With the elevated transmissibility of circulating SARS-CoV-2 variants, vaccination coverages as high as 90% in adults might be necessary to fully relax control measures towards the end of 2021.1 Such targets might be hard to reach because of vaccine hesitancy. Therefore, there is a risk that COVID-19 might cause substantial stress on health care in the winter months at the end of 2021 and beginning of 2022. Modelling data suggest that vaccination of children and adolescents could help mitigate this risk of SARS-CoV-2 dissemination by ensuring they do not act as a reservoir.1 However, since COVID-19 is mild in children,2 such intervention might be ethically problematic if the population benefits come without individual benefits for children. Here, we argue that vaccinating children and adolescents is important to secure their continued access to education and protect their mental health.
In the event of a COVID-19 epidemic rebound during the winter months, we anticipate that control strategies will evolve to preferably target unvaccinated individuals, accounting for the reduced contribution of vaccinated individuals to disease spread. Living with children aged 11–17 years increases the risk of SARS-CoV-2 infection by 18–30%.3 This contribution to disease spread could substantially increase once children are the only unvaccinated group, leading to a larger proportion of infections and clusters occurring in schools. Although such clusters might be tolerated if the rate of admission to hospital remains low, there is a point beyond which class closures might be reinstated. These closures would be highly detrimental to the education and wellbeing of children and adolescents who have had their schooling increasingly disrupted.4 School closure can affect learning, lead to anxiety and depressive symptoms, exacerbate tensions or even intrafamily violence, and deepen social inequalities.
Early data from clinical trials suggest that the BNT162b2 mRNA COVID-19 vaccine (Pfizer–BioNTech) is safe and highly immunogenic in adolescents aged 12–15 years.5 On May 10, 2021, the US Food and Drug Administration, followed by the European Medicines Agency on May 28, 2021, extended the use of this vaccine to include adolescents aged 12–15 years. Side-effects in vaccinated adolescents should be carefully monitored at population level to make sure that rare but severe side-effects will not go unnoticed.
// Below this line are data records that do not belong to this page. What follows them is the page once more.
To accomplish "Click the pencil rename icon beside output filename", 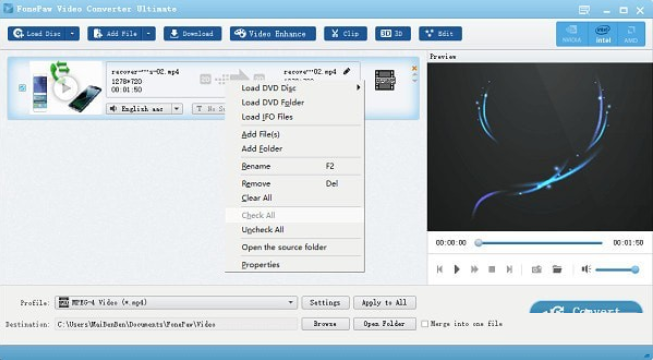I will [346, 71].
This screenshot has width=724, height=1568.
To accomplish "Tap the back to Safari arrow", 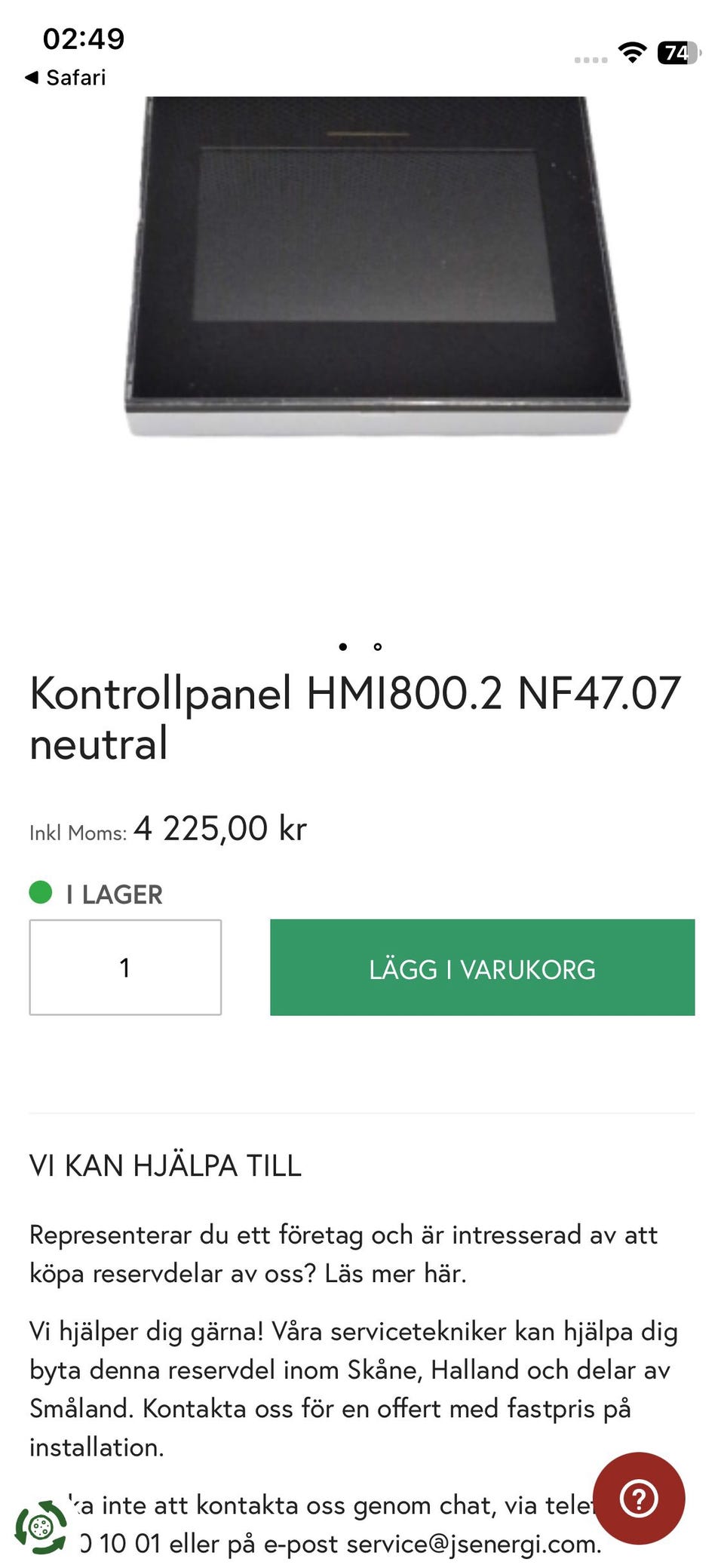I will [x=32, y=77].
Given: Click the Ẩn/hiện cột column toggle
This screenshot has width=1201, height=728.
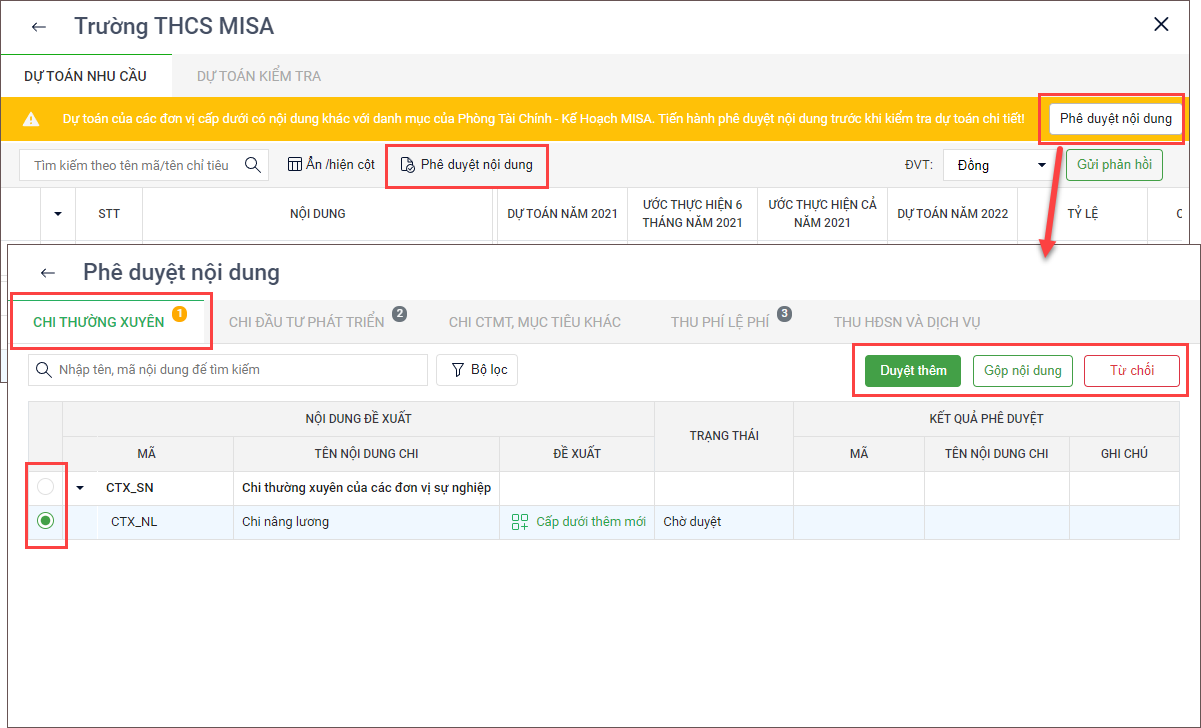Looking at the screenshot, I should (x=331, y=165).
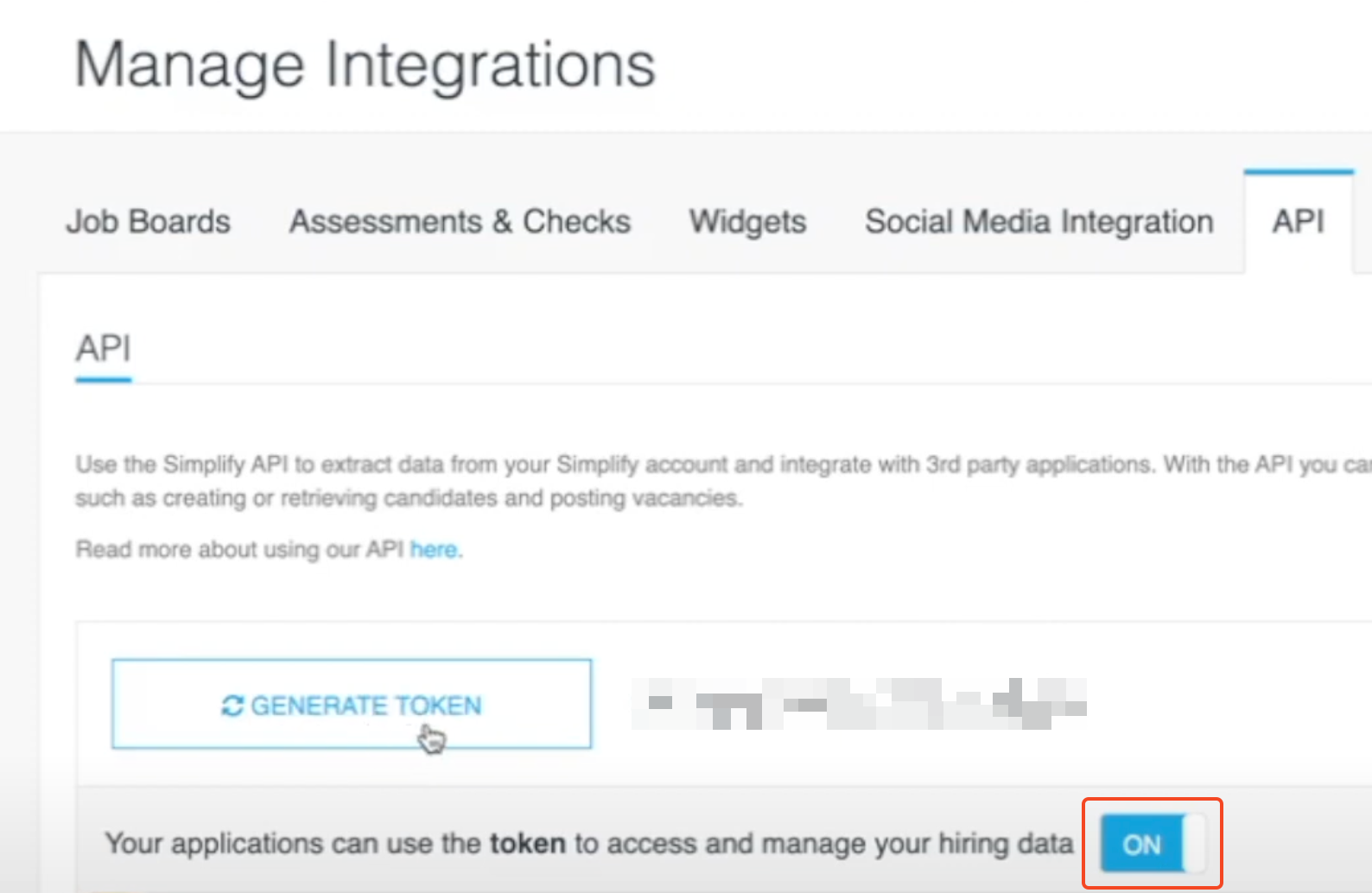Screen dimensions: 1372x893
Task: Click the active API tab
Action: pos(1298,222)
As data from ongoing trials in children younger than 12 years become available, vaccination in younger age groups could be considered.
At a time when we all want to return to normal life, we cannot ignore the fact that children share the same aspirations. The vaccination of children against COVID-19 would be the best way to insulate them from the risk of class closures, secure their continued access to education, and protect their mental health.
We declare funding from Investissement d'Avenir programme, the Laboratoire d'Excellence Integrative Biology of Emerging Infectious Diseases programme, and the EU's Horizon 2020 research and innovation programme. The funders had no role in the writing of or decision to submit this Correspondence.